Field/Option/Button Description
Lab Date Enter the lab date or click the calendar icon and then select it.
HBsAg Select the HBsAg status from the drop-down list. Examples: Positive, Negative, Not Done, QNS.
HBsAg Confirmed Select whether or not the HBsAg was confirmed (Yes, No).
anti-HBs Select the status from the drop-down list. Examples: Positive, Negative, Not Done, QNS.
anti-HBc Total Select the status from the drop-down list. Examples: Positive, Negative, Not Done, QNS.
anti-HBc IgM Select the status from the drop-down list. Examples: Positive, Negative, Not Done, QNS.
HBeAg Select the status from the drop-down list. Examples: Positive, Negative, Not Done, QNS.
HBV DNA Select the status from the drop-down list. Examples: Positive, Negative, Not Done, QNS.
DNA QTY Enter the DNA quantity.
Ordering Provider Enter the name of the ordering provider.
Lab Name Enter the name of the lab.
Series/Vaccination - HepB #1 Enter the date of the HepB #1 vaccination or click the calendar icon to select it. This date cannot be earlier than the mother's date of birth.
HepB #2 Enter the date of the HepB #2 vaccination or click the calendar icon to select it. This date cannot be earlier than the mother's date of birth or the date of the HepB #1 vaccination. Note that if you enter a date earlier than the mother's birthdate or the HepB #1 vaccination date, the system automatically rearranges the HepB #1 and HepB #2 vaccination dates and displays a red X for the invalid vaccination.
HepB #3 Enter the date of the HepB #3 vaccination or click the calendar icon to select it. This date cannot be earlier than the mother's date of birth or the date of the HepB #1 or HepB #2 vaccination. Note that if you enter a date earlier than the mother's birthdate, HepB #1, or HepB #2 vaccination date, the system automatically rearranges the HepB #1, HepB #2, and HepB #3 vaccination dates and displays a red X for the invalid vaccination.
(additional options) Select additional information to add, after which the rows are added to the section:
  • Vaccine Lot Number
  • Manufacturer
  • Date of Expiration
Vaccine Lot Number - HepB #1, #2, #3 Enter the vaccine lot numbers for HepB #1, HepB #2, and/or HepB #3.
Manufacturer - HepB #1, #2, #3 Enter the manufacturer for HepB #1, HepB #2, and/or HepB #3.
Date of Expiration - HepB #1, #2, #3 Enter the expiration dates or click the calendar icon to select them for the lots used for HepB #1, HepB #2, and/or HepB #3.

Note

With notes, once a new note has been created and saved, it cannot be edited. Instead, to amend a note, you must create a new one and refer to the note you wish to amend. This is for auditing purposes and to ensure that other users do not edit notes that the first user originally entered.

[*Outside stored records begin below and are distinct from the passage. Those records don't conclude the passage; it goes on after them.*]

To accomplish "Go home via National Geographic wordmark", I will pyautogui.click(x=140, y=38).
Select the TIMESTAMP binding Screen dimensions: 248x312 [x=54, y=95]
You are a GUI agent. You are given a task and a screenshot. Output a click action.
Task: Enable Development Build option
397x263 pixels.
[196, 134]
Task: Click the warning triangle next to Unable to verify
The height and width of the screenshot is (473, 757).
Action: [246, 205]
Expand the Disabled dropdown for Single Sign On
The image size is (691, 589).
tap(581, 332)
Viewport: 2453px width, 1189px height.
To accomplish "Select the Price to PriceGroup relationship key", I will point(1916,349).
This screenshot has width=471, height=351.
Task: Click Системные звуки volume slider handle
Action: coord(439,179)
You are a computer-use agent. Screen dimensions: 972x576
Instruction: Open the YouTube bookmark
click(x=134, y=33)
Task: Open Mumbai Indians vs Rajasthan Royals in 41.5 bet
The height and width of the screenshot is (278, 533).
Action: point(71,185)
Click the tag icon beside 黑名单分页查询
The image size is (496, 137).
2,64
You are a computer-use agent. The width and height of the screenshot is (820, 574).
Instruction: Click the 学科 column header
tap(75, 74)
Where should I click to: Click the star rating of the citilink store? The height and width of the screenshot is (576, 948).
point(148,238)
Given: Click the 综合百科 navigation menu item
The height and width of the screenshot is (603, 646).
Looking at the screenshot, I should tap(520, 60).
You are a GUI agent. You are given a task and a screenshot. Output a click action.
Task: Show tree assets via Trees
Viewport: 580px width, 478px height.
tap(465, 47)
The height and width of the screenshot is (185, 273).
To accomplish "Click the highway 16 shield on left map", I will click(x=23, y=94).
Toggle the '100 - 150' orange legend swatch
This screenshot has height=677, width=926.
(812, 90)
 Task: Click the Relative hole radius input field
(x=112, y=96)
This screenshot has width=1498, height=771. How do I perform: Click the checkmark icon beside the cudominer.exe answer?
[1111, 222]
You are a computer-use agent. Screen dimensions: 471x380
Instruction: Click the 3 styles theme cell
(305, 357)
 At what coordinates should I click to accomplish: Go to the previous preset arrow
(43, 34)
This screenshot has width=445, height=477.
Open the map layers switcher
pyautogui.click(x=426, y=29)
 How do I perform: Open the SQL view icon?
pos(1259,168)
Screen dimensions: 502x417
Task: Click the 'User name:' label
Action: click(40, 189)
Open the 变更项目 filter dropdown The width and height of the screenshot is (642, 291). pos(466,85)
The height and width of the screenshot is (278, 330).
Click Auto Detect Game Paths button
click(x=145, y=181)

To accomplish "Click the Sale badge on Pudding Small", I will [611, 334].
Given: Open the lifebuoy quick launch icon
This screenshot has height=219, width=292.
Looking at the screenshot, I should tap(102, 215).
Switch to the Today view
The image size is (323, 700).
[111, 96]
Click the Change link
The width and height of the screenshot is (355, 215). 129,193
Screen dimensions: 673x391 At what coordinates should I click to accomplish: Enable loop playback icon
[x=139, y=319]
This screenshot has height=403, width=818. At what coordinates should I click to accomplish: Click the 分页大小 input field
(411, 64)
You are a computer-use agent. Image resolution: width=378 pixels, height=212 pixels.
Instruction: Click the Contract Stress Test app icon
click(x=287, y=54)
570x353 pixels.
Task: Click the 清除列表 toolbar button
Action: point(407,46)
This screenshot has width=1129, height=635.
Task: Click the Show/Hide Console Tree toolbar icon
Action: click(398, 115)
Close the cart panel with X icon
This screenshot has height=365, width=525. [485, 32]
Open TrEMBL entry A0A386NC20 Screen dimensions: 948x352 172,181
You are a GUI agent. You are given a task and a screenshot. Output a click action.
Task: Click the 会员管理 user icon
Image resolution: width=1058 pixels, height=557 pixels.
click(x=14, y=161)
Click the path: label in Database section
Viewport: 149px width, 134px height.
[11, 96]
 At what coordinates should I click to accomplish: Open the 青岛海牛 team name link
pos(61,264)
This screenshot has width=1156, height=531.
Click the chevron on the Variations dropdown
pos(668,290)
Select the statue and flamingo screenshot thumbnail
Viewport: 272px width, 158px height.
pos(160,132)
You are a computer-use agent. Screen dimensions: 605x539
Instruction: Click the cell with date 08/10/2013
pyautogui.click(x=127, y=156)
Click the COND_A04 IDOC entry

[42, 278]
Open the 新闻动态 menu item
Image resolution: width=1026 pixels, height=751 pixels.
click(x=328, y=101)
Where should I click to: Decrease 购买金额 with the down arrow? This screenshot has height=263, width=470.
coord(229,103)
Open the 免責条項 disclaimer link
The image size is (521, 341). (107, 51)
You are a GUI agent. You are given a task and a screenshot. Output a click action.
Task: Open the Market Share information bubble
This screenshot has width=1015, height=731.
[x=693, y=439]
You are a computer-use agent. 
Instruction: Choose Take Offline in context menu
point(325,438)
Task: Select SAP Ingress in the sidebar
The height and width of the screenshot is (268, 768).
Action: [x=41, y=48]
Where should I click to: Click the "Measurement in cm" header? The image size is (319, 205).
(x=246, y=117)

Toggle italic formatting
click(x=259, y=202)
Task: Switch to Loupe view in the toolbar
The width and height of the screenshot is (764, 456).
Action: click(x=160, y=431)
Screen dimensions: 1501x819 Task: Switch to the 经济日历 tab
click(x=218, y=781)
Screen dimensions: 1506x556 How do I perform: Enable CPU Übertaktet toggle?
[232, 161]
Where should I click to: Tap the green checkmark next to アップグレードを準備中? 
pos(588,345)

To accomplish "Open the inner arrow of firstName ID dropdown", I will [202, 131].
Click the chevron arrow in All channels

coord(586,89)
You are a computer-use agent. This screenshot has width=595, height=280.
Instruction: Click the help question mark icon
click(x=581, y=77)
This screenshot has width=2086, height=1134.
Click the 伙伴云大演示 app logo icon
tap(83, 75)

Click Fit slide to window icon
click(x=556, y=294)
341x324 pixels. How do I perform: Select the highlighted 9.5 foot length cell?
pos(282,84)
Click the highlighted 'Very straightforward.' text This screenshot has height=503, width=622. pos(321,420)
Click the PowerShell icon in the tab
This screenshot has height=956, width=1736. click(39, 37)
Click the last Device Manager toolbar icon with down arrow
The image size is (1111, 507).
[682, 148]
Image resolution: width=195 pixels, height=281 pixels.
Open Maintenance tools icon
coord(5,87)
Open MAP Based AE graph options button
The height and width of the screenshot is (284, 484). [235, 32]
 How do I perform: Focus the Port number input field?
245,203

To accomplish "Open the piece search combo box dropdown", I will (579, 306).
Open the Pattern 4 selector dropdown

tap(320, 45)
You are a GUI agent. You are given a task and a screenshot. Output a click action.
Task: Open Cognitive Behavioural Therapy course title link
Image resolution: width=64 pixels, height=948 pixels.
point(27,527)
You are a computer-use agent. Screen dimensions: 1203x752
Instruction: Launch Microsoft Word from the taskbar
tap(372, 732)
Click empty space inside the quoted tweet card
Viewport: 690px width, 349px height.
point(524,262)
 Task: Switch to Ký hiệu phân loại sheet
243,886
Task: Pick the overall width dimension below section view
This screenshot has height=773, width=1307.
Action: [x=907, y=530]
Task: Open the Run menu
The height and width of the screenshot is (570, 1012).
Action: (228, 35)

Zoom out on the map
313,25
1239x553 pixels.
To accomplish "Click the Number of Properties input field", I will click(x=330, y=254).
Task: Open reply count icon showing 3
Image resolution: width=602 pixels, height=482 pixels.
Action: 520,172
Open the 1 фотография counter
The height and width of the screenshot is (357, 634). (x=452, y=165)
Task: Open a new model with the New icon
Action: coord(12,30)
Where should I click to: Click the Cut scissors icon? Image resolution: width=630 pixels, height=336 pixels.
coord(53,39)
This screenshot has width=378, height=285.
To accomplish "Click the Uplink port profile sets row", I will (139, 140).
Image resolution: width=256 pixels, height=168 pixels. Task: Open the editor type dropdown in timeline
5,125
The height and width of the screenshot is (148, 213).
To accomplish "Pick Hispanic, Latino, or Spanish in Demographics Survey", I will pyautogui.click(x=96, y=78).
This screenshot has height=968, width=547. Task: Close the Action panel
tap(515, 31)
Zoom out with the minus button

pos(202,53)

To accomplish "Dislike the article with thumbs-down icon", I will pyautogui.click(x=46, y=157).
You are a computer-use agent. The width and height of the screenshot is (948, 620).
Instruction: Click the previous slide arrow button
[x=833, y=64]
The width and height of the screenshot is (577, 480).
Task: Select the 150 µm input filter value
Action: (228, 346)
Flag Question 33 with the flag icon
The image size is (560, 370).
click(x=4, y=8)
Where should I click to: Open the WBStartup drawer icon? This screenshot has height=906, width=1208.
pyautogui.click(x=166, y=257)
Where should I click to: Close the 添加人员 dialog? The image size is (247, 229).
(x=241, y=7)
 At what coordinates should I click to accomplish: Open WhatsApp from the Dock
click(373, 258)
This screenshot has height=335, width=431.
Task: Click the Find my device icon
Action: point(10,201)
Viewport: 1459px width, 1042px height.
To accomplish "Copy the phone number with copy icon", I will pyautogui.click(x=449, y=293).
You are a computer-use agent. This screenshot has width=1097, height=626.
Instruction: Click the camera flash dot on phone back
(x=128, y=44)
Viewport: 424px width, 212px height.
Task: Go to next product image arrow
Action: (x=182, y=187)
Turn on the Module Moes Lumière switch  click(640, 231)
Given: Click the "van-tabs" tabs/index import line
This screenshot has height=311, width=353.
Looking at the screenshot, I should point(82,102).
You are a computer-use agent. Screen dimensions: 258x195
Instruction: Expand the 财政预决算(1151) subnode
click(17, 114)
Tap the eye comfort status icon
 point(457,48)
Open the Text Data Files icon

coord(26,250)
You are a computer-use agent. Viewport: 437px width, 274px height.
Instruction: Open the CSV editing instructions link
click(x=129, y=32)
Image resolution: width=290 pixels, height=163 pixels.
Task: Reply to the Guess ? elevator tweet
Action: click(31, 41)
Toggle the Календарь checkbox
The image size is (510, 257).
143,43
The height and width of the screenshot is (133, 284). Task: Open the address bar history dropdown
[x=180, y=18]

Field/Option/Button Description
Title Enter a title for the note.
Notes Enter the note(s).

Mother's Associated Cases

To add an associated case, click the + Add Cases button. A new, empty row is added to the section. The fields in this section are the search fields. As you start typing in any one field, the search results appear in the drop-down list. Select the case from the drop-down list that appears. All the other fields are automatically populated with the information from the selected case. Note that a mother case cannot be associated with another mother case.

Field/Option/Button Description
Case Number Enter the first few characters of the case number for the associated case and then select it from the list that appears.
Date Created Enter the date the associated case was created and then select it from the list that appears.
Case Name Enter the first few characters of the patient's name for the associated case and then select it from the list that appears.
Case Type Enter the first few characters of the case type for the associated case (Infant or Contact) and then select it from the list that appears.
DOB Enter the patient's birthdate for the associated case and then select the case from the list that appears.